Your task: Reproduce only the records from the line containing "The image size" down to the line containing "pyautogui.click(x=14, y=40)", both ends included and requests kept. Rescale every coordinate in the answers by 2.1, rounding to whole numbers with halves rounded up.

Provided data:
※
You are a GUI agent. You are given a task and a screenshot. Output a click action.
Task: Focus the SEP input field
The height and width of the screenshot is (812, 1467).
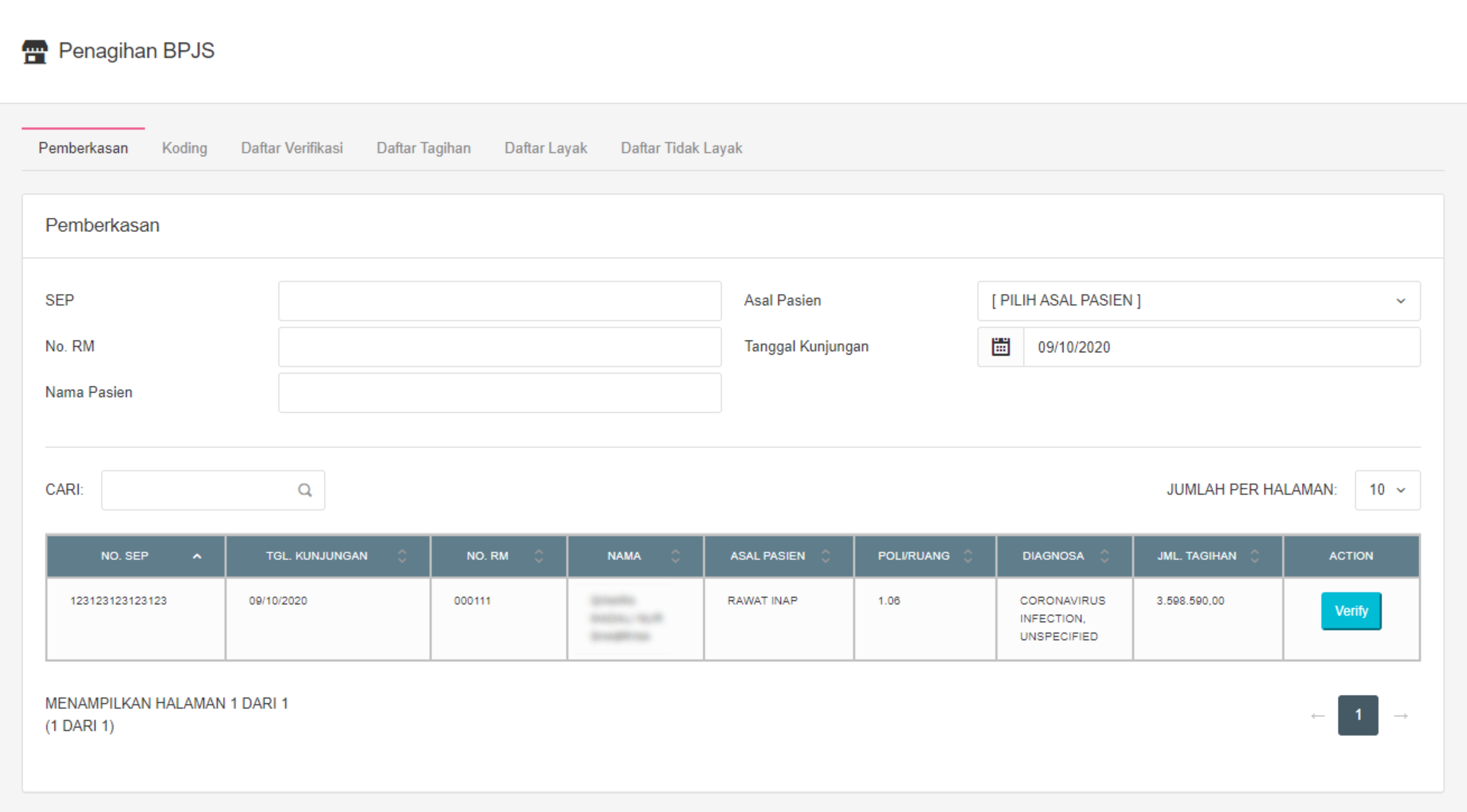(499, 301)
※
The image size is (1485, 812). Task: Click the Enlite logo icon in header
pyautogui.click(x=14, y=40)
※
Exercise answer:
The image size is (1485, 812). Task: Click the Enlite logo icon in header
pyautogui.click(x=29, y=84)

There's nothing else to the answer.